Prompt.
Output only the lines below from the one containing "You are a GUI" to the one containing "Task: Click the Name", exactly as written, both ends kept.

Exercise data.
####################

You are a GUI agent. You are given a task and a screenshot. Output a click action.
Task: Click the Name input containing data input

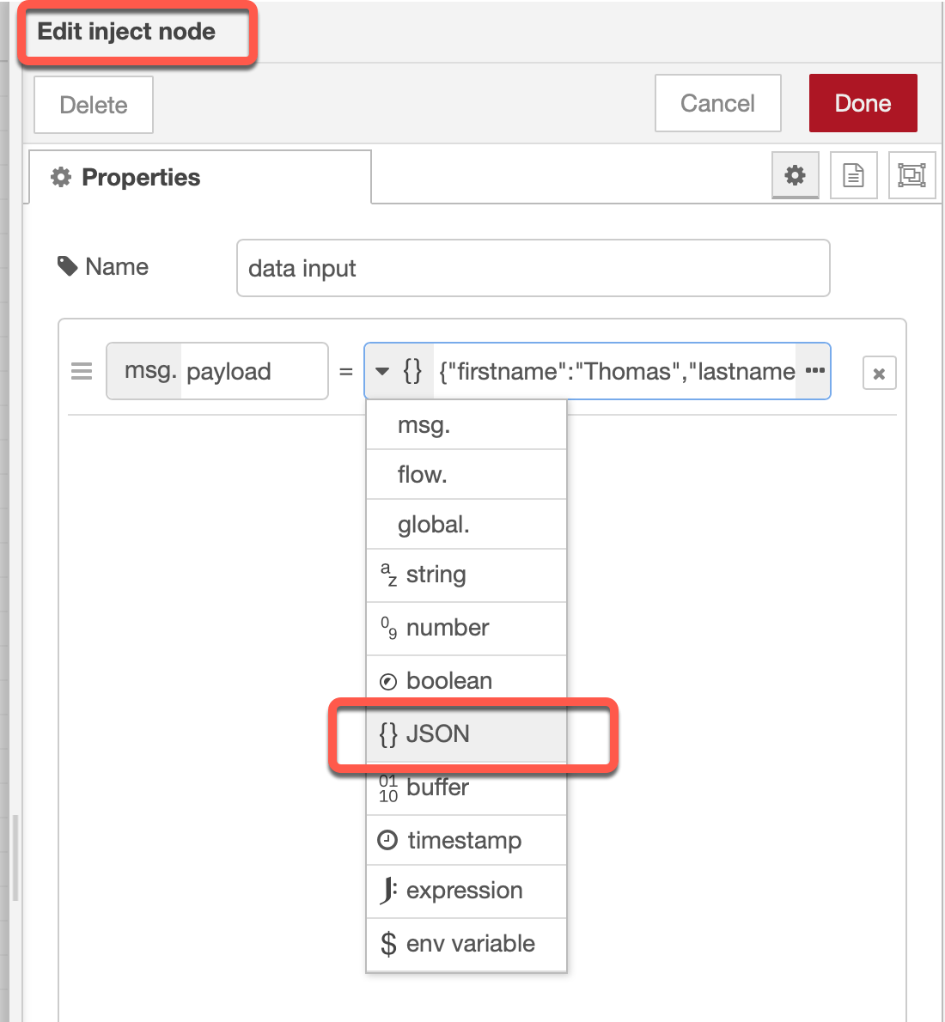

####################

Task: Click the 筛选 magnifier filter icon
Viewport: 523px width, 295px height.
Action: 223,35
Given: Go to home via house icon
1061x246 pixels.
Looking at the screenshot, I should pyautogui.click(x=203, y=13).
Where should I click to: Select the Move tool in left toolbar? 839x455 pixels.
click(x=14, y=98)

####################

Solution.
You are a GUI agent. You are given a task and a screenshot. Output a click action.
Task: Click the Name input containing data input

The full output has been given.